● **Goal of the exercise**
Copy the records below verbatim, starting with the line that contains "You are a GUI" and continuing through the line that contains "Action: pos(54,613)".

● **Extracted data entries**

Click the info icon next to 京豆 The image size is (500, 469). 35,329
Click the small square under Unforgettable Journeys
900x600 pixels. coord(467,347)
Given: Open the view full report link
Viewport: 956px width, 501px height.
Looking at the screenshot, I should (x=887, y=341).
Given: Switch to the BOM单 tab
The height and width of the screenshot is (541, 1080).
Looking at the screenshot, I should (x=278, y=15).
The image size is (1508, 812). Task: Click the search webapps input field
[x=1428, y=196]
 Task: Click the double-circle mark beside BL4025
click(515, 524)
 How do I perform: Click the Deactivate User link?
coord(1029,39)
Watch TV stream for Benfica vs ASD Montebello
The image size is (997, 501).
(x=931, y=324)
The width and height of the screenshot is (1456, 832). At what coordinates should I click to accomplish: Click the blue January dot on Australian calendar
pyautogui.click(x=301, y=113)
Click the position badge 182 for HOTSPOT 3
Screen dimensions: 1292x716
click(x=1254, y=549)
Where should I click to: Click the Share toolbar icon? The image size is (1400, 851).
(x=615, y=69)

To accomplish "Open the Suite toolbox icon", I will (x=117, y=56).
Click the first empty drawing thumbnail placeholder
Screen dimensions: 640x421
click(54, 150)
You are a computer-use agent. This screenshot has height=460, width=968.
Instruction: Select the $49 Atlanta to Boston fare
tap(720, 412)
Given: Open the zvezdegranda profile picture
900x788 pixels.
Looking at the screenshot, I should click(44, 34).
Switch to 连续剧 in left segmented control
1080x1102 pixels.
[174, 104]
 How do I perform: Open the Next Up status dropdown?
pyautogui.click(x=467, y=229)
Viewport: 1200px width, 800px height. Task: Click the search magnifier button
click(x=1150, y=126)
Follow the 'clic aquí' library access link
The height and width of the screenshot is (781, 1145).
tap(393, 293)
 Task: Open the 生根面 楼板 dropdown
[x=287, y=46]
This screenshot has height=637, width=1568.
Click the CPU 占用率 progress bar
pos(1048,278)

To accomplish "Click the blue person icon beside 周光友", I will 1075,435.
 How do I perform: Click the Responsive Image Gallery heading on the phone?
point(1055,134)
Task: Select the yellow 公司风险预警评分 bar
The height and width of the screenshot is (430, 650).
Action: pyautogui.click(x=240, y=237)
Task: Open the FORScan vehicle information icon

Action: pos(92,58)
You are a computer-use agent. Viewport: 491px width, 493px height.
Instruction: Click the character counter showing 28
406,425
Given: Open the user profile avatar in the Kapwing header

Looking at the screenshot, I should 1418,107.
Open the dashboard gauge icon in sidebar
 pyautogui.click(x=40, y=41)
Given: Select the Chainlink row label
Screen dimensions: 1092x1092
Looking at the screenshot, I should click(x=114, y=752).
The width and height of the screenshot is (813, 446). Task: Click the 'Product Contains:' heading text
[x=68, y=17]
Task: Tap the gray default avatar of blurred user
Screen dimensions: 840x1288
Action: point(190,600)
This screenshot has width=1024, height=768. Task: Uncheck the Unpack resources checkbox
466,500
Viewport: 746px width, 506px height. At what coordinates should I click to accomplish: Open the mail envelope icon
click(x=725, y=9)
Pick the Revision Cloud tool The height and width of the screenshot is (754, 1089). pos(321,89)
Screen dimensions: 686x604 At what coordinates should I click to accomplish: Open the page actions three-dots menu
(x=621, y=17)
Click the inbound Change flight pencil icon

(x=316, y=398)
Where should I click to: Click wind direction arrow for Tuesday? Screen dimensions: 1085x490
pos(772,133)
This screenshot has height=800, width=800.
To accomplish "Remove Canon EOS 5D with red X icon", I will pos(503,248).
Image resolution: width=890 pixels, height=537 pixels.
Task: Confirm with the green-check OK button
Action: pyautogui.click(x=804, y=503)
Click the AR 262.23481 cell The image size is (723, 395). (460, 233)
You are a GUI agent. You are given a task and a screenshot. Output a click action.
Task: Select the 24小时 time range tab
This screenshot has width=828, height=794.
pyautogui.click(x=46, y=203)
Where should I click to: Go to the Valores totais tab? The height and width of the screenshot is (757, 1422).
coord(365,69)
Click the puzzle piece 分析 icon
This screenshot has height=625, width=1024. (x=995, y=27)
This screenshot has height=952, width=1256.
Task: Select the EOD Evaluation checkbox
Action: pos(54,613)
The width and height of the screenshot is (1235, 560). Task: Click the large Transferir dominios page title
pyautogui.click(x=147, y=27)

● **Answer for this exercise**
You are a GUI agent. You are given a task and a screenshot. Output a click action.
Task: Select the 24小时 time range tab
This screenshot has width=828, height=794.
pyautogui.click(x=46, y=203)
Where should I click to: Go to the Valores totais tab? The height and width of the screenshot is (757, 1422).
coord(365,69)
Click the puzzle piece 分析 icon
This screenshot has height=625, width=1024. (x=995, y=27)
This screenshot has height=952, width=1256.
Task: Select the EOD Evaluation checkbox
Action: pos(54,613)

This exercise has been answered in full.